Kapolres tidak membantah tewasnya pembunuh itu bukan baru pertama kali terjadi di Rutan Polres Tanah Karo itu. Istilah bos kamar tahanan baru diketahuinya setelah Boy tewas dalam perjalanan ke RSU Kabanjahe sekitar pukul 06.00 WIB Sabtu (10/11).
Kedua petugas jaga malam Jumat-malam sedang dalam pemeriksaan, walaupun mereka sempat melerai pemukulan yang dilakukan secara beramai-ramai itu. Atas kejadian itu kedua petugas itu akan diproses sesuai hukum.

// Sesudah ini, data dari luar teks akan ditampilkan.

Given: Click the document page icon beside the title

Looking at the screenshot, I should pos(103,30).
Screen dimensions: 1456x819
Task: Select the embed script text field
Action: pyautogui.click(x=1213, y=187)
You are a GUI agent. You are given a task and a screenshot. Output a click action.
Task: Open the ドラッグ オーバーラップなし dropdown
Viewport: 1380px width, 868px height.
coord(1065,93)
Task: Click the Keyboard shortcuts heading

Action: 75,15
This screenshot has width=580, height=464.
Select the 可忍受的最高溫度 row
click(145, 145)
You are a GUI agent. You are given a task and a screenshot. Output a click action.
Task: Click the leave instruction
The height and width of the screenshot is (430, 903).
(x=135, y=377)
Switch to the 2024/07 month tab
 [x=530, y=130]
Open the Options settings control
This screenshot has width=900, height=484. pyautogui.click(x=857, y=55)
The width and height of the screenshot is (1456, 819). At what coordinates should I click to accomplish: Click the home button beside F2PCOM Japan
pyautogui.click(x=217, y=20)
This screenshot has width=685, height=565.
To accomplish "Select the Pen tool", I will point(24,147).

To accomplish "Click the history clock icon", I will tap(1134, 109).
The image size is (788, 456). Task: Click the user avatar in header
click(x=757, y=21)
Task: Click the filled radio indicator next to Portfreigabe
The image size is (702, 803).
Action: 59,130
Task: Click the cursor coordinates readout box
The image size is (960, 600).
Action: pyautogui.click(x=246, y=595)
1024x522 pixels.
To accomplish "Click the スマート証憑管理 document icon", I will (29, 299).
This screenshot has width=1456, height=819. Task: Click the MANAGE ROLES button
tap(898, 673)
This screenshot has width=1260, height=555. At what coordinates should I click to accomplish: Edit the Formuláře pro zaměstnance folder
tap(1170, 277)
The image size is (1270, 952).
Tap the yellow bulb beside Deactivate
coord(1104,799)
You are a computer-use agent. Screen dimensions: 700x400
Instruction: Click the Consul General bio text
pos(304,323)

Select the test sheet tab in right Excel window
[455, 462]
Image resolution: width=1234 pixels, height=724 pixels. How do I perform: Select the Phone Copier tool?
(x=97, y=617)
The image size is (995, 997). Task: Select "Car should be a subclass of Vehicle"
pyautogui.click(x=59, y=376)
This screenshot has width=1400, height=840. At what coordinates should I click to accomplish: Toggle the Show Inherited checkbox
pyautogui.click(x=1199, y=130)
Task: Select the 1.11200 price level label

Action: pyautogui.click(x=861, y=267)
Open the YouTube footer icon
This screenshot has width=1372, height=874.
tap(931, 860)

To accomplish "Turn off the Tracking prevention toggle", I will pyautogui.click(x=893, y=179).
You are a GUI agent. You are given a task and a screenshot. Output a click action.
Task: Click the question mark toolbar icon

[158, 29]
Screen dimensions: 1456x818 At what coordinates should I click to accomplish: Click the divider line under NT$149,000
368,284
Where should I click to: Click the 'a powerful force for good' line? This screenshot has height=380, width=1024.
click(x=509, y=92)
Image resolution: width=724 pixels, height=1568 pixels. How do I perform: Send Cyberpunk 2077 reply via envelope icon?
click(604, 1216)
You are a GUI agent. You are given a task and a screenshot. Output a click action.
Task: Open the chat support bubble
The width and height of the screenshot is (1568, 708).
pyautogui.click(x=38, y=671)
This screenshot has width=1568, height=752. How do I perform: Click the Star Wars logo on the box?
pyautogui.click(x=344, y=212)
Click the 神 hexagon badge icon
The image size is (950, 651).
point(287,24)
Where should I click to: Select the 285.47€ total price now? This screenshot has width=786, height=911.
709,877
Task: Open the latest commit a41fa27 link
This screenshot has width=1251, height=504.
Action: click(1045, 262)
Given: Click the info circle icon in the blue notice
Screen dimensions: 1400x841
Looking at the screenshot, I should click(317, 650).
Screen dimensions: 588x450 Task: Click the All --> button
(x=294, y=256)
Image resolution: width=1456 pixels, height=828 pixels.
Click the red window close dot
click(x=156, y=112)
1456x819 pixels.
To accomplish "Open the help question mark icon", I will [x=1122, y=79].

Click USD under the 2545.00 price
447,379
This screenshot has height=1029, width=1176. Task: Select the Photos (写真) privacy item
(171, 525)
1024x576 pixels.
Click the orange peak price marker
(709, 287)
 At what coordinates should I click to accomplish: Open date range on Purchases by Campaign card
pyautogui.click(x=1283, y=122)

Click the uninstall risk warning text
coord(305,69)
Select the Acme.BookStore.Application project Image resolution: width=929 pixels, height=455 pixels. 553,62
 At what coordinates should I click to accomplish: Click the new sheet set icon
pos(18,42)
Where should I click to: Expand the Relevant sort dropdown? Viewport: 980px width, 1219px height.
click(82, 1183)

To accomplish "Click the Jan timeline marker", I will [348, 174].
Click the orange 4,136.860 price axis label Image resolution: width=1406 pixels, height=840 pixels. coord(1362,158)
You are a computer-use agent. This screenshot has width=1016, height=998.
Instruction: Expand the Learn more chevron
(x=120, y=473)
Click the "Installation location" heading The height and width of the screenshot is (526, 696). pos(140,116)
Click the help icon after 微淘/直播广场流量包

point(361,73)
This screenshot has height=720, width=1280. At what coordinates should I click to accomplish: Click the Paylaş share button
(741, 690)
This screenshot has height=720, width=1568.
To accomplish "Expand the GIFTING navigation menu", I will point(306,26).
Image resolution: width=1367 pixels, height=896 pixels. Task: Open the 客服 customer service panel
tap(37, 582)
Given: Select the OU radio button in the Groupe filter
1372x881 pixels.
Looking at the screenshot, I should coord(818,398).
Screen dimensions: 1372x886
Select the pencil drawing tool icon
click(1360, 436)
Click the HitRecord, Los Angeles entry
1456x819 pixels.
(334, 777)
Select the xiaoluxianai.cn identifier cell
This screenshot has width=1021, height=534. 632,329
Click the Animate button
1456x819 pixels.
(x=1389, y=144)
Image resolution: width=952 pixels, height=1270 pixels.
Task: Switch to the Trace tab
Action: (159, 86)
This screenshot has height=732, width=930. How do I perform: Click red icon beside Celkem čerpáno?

Sementara 14 tersangka yang menganiaya hingga tewasnya pembunuh itu terkena, pasal pidana yang diterapkan 340 KUH-Pidana yakni pembunuhan yang direncanakan. Ancaman hukumannya hukuman mati, jelas Kapolres.
CENGENG
Tahanan LG yang baru 40 hari berada dalam Rutan Polres Karo dan dikatakan sebagai bos kamar dalam kesempatan itu membenarkan pemukulan terhadap Boy Iskandar Tarigan karena "cengeng". Setelah Boy buang air besar disuruhnya anggota LG yang membersihkan WC. Pokoknya prilaku Boy sangat menjengkelkan, ujarnya.
Kamis (8/11) malam, LG tidak bisa tidur, Boy berteriak-teriak ketakutan. Rupanya Boy berteriak-teriak itu karena arwah orang yang dibunuhnya itu mendatanginya, marah-marah, Boy takut, kata LG menerangkan sebelum Boy tewas dihajar para tahanan itu.